ACTIVITY: Copy exactly the lines from the one containing "Click the 确定 confirm button" through the last line of the records below, both included, and leave out the pictures.
EXTRACTED INFORMATION below:
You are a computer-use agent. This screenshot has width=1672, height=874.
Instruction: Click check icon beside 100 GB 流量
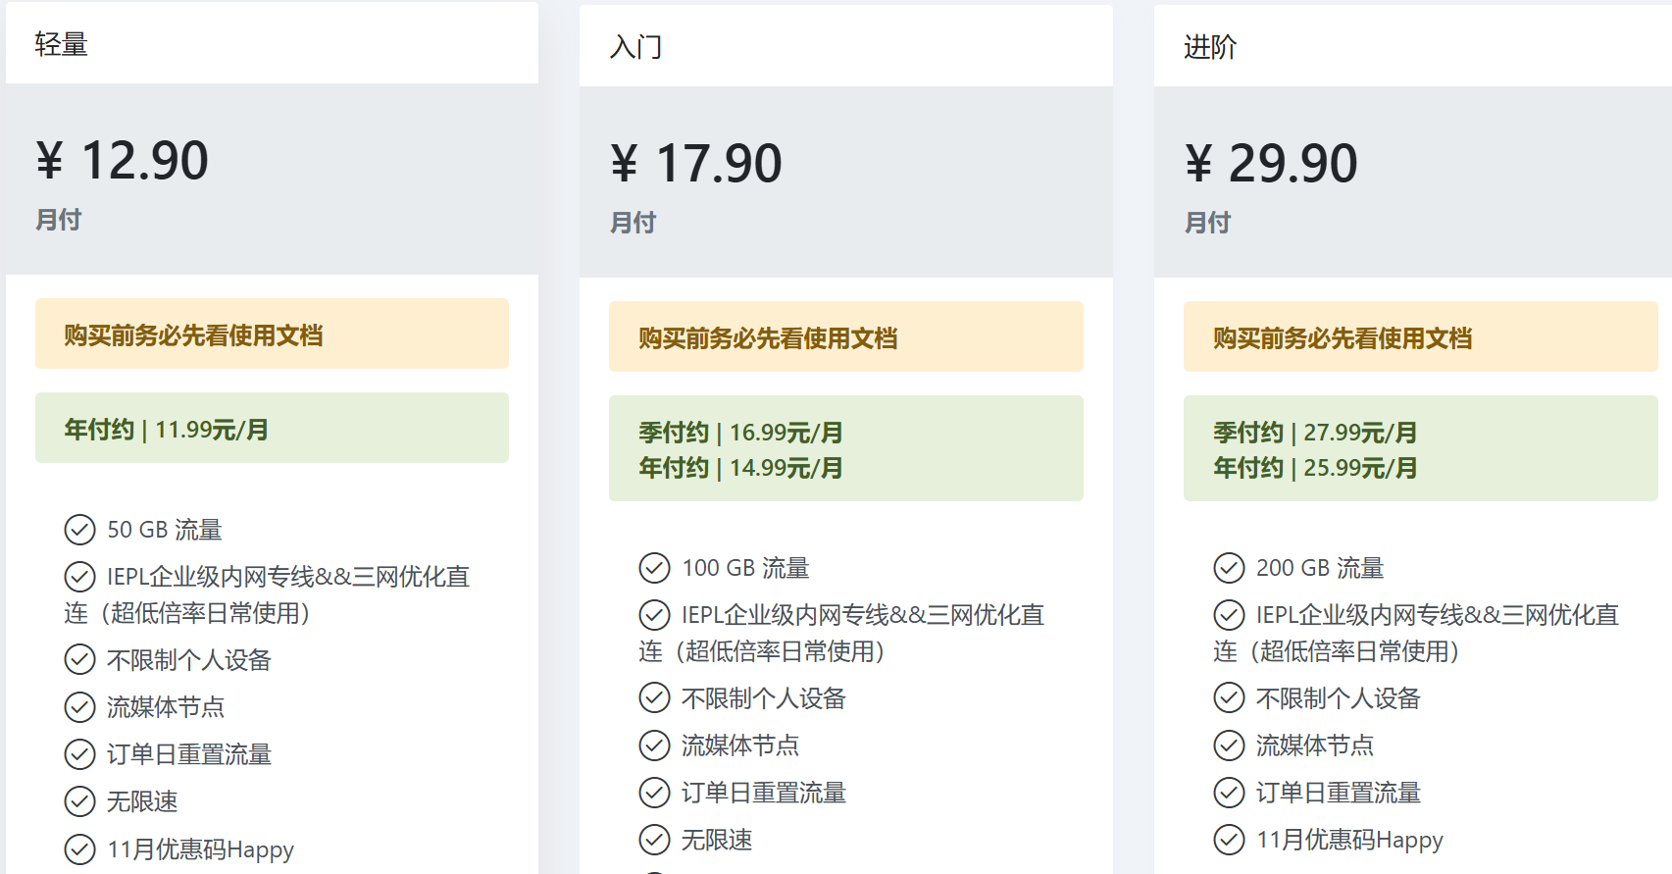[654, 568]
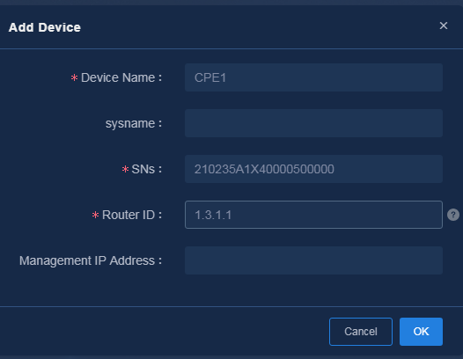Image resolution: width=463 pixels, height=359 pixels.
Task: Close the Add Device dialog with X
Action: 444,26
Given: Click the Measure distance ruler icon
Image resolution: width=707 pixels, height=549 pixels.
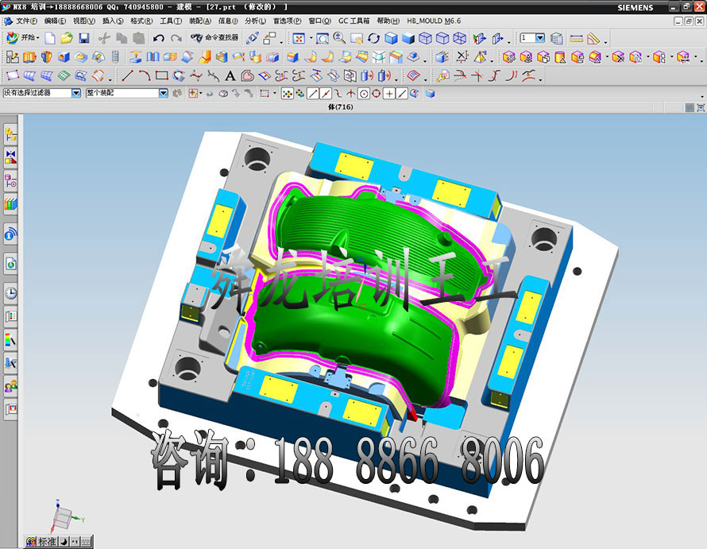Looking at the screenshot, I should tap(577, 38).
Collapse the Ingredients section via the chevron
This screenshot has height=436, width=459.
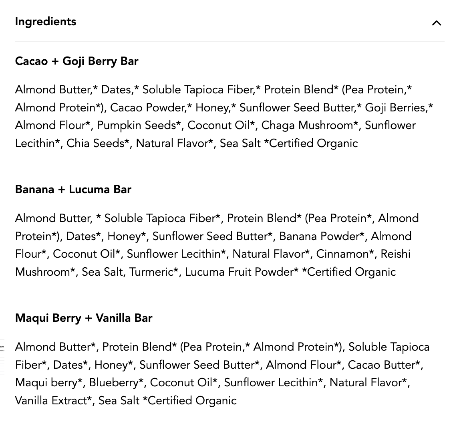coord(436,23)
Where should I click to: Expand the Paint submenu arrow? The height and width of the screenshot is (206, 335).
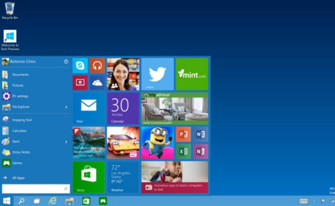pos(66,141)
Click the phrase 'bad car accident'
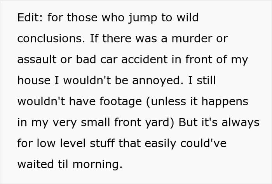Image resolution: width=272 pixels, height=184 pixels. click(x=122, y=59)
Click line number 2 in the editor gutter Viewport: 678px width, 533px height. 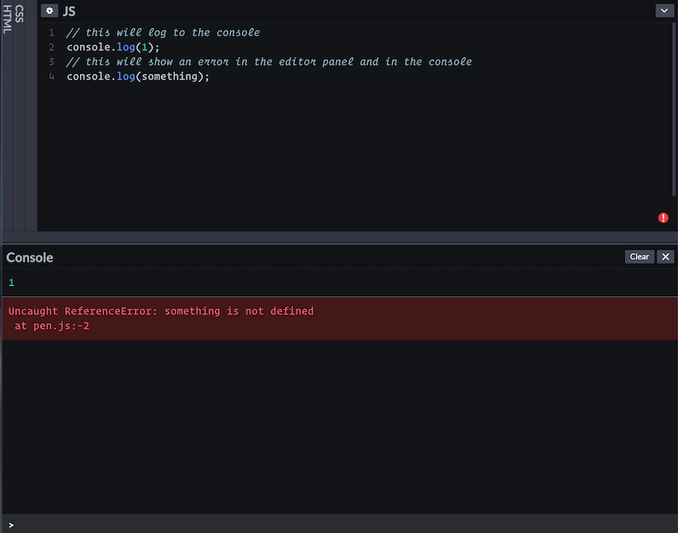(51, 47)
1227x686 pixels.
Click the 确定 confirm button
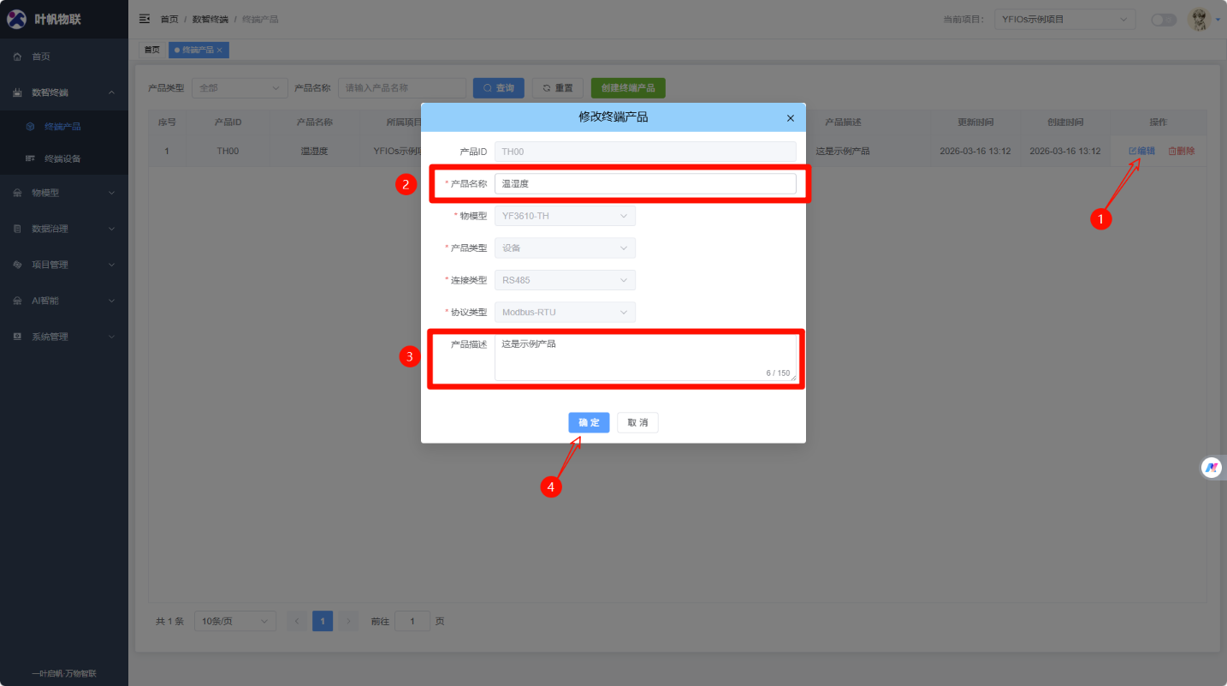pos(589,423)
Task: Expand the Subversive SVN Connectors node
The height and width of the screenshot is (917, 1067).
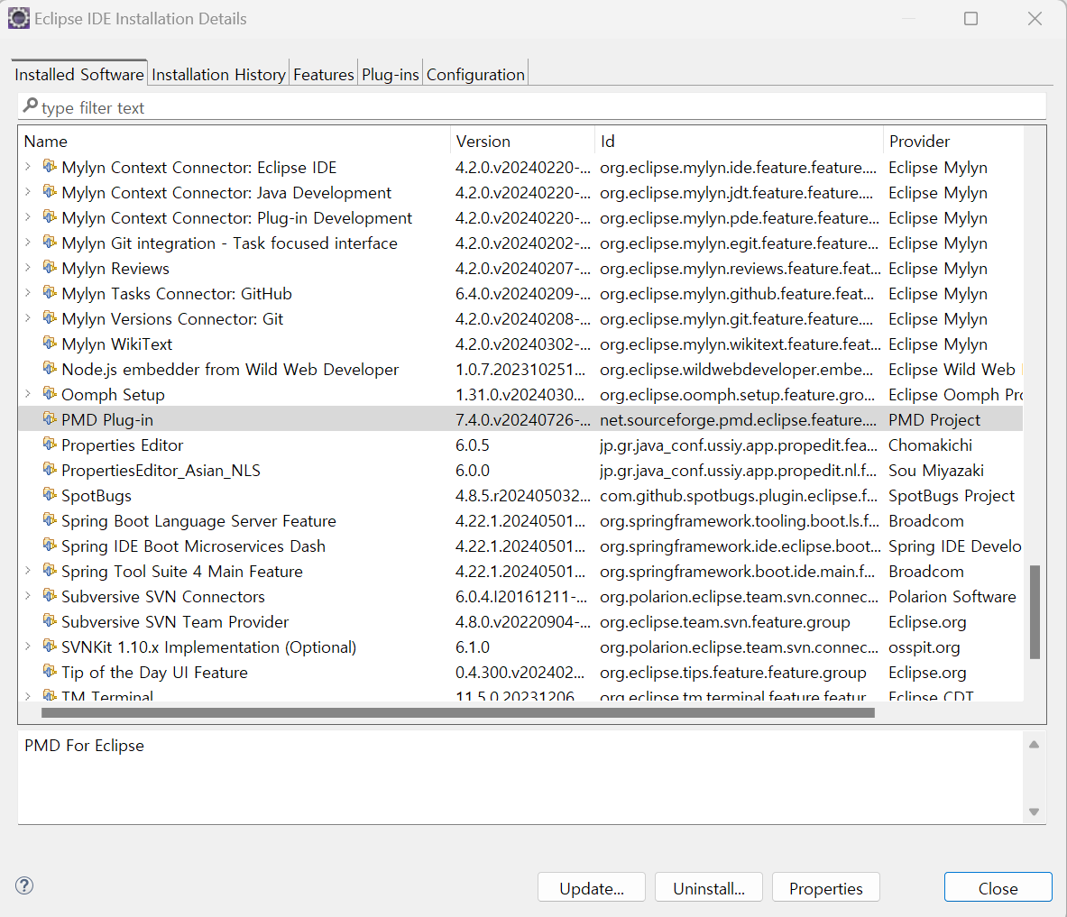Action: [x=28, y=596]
End of EXTRACTED INFORMATION.
EXPECTED ANSWER:
Click the 确定 confirm button
pos(589,423)
Task: Expand the Subversive SVN Connectors node
The height and width of the screenshot is (917, 1067).
Action: [x=28, y=596]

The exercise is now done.